La ATP, que dirige el circuito de tenis profesional masculino, anunció el jueves que permitirá a los jugadores a partir del 15 de julio usar sensores de datos físicos durante los partidos para «analizar el rendimiento y prevenir lesiones». “Los sensores generarán información de última generación para los jugadores a partir de mediciones físicas como frecuencia cardíaca y datos de carga de alta intensidad, mejorando su análisis de partidos y entrenamientos”, explica la ATP en una nota de prensa.
El organismo ha aprobado dos sensores, STATSports y Catapult, y centralizará los datos en su plataforma lanzada en 2023, “ATP Tennis IQ”, para ofrecer a los jugadores toda una gama de estadísticas relacionadas con sus partidos.
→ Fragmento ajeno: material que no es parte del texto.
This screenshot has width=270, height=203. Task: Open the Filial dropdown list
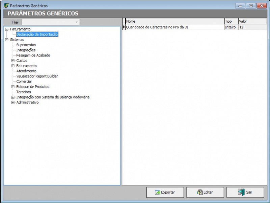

La ATP asegura que los datos recogidos por los sensores “se mantendrán confidenciales”. Estos sensores entrarán en funcionamiento el día después de Wimbledon (del 1 al 14 de julio) en los torneos de Hamburgo, Newport, Gstaad y Bastad.
El final de la temporada debería permitir a los jugadores probar estos dispositivos y adoptarlos. Aún están programados muchos torneos, incluidos los Masters 1000 de Cincinnati, Montreal, Shanghai y París. Se jugará un Grand Slam más: el US Open (del 26 de agosto al 8 de septiembre).